No studies have assessed the relationship between diet quality, using the Healthy Eating Index (HEI), and adiposity, physical activity, and metabolic disease risk factors in a Hispanic college population.

Objective

To assess associations between diet quality and adiposity, metabolic health, and physical activity levels in a Hispanic college freshman population.

Design

This was a cross-sectional study. Measurements were obtained during a 4-hour in-person visit and included demographic information via questionnaire, height, weight, waist circumference, body mass index, body fat via BodPod, hepatic fat, visceral adipose tissue (VAT) and subcutaneous adipose tissue via magnetic resonance imaging, glucose, insulin, homeostatic model assessment of insulin resistance (HOMA-IR), and lipids via blood draw from fasting subjects, physical activity (ie, step counts per day and time spent in different intensity levels) via 7-day accelerometry, and dietary intake via three to four 24-hour dietary recalls. Dietary quality was calculated using the HEI-2015.

Participants/setting

Hispanic college freshmen (n=92), 18 to 19 years, 49% male, who were enrolled at University of Texas at Austin from 2014 to 2015.

Main outcome measures

Main outcome measures were diet quality and adiposity, metabolic health, and physical activity levels.

[Assignment A]:
Answer these questions from the diet quality abstract:
(i) How long was the in-person visit during which measurements were taken?
(ii) How many Hispanic college freshmen took part?
(iii) Which version of the Healthy Eating Index was used to calculate dietary quality?
[Assignment B]:
Please print the diet quality abstract between "To assess associations" and "using the HEI-2015.", inclusive.

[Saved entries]

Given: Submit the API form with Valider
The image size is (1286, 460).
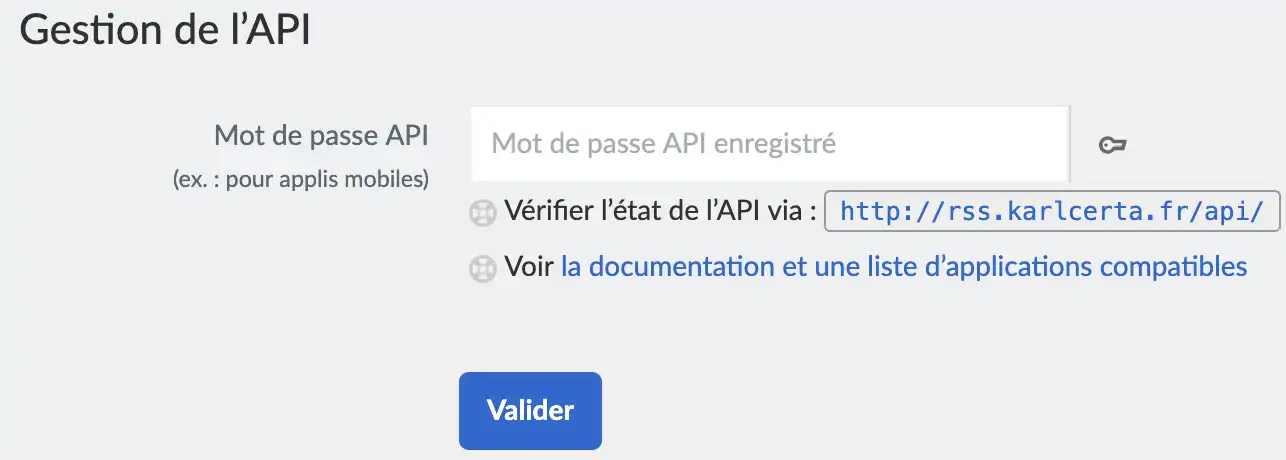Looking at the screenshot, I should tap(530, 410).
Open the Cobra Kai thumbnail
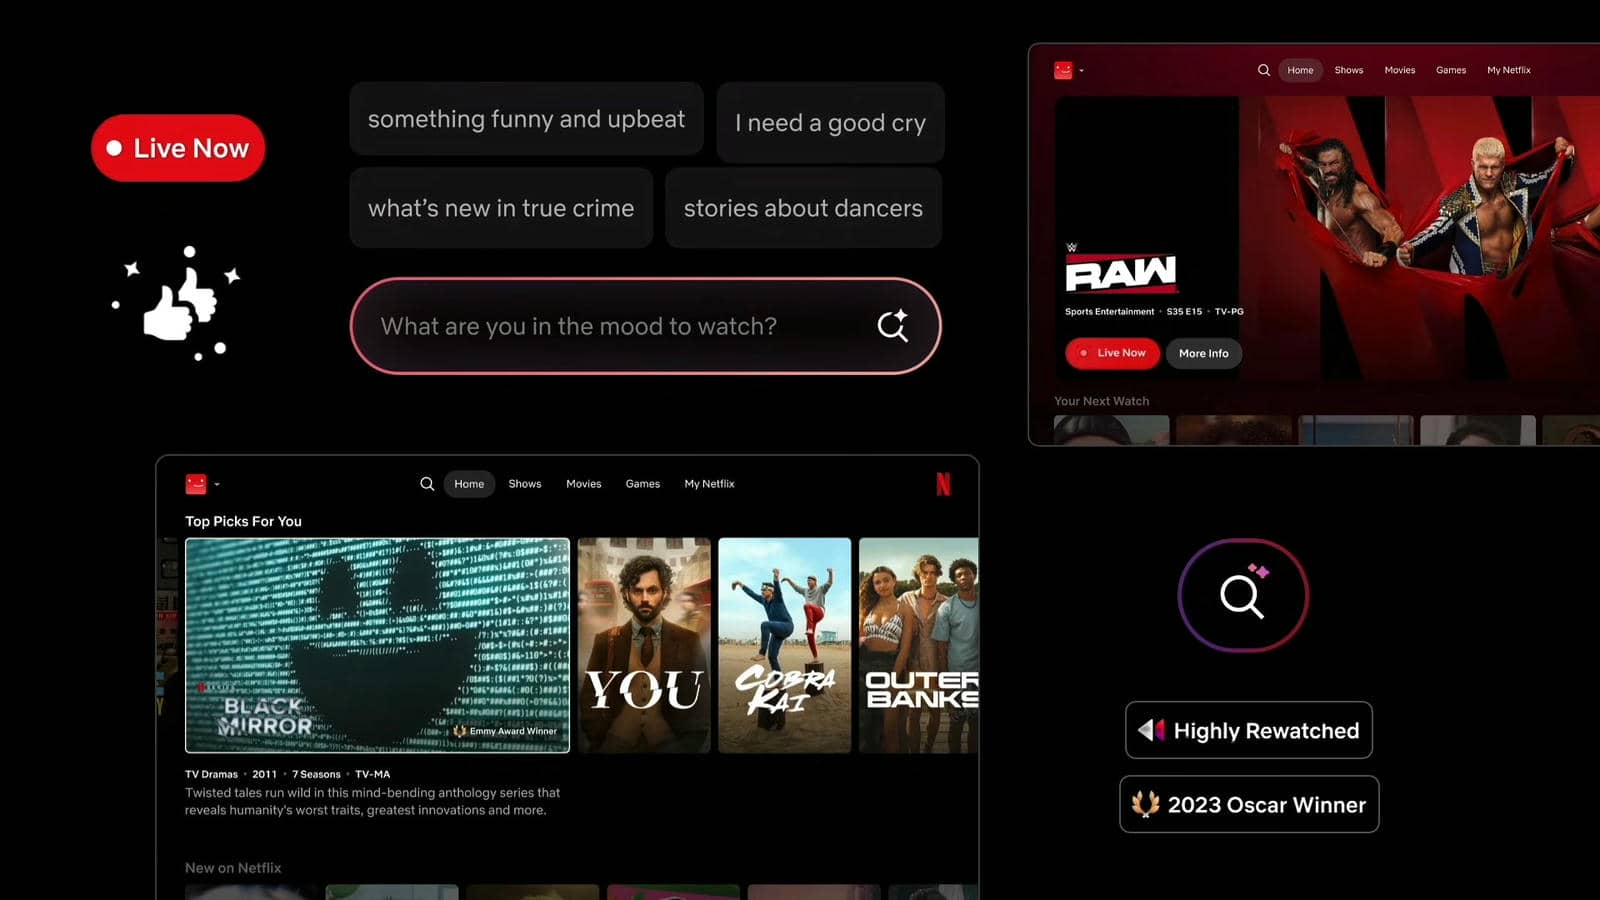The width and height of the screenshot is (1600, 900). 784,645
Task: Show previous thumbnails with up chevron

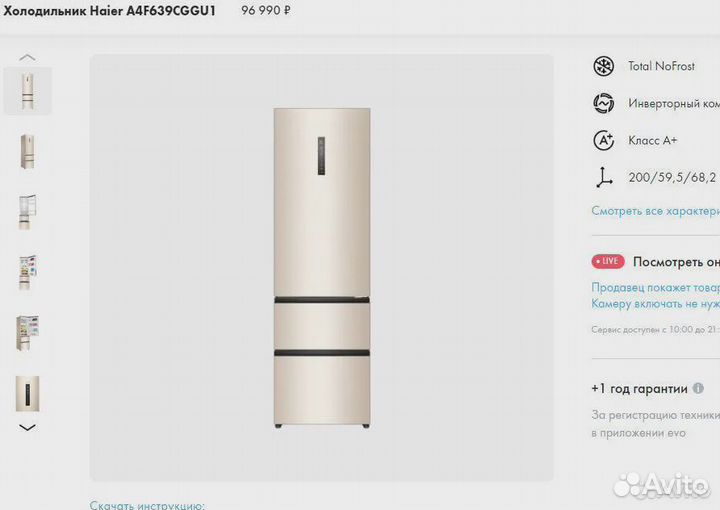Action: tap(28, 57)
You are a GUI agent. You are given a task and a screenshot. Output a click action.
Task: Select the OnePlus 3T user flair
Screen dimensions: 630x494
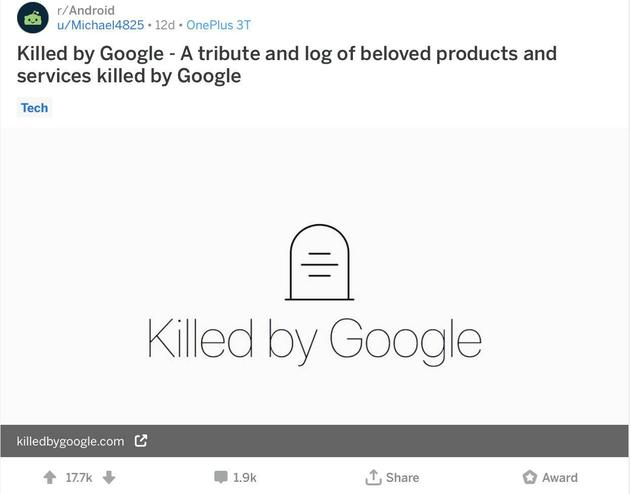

[Your solution A]:
(i) 4 hours
(ii) 92
(iii) HEI-2015

[Your solution B]:
To assess associations between diet quality and adiposity, metabolic health, and physical activity levels in a Hispanic college freshman population.

Design

This was a cross-sectional study. Measurements were obtained during a 4-hour in-person visit and included demographic information via questionnaire, height, weight, waist circumference, body mass index, body fat via BodPod, hepatic fat, visceral adipose tissue (VAT) and subcutaneous adipose tissue via magnetic resonance imaging, glucose, insulin, homeostatic model assessment of insulin resistance (HOMA-IR), and lipids via blood draw from fasting subjects, physical activity (ie, step counts per day and time spent in different intensity levels) via 7-day accelerometry, and dietary intake via three to four 24-hour dietary recalls. Dietary quality was calculated using the HEI-2015.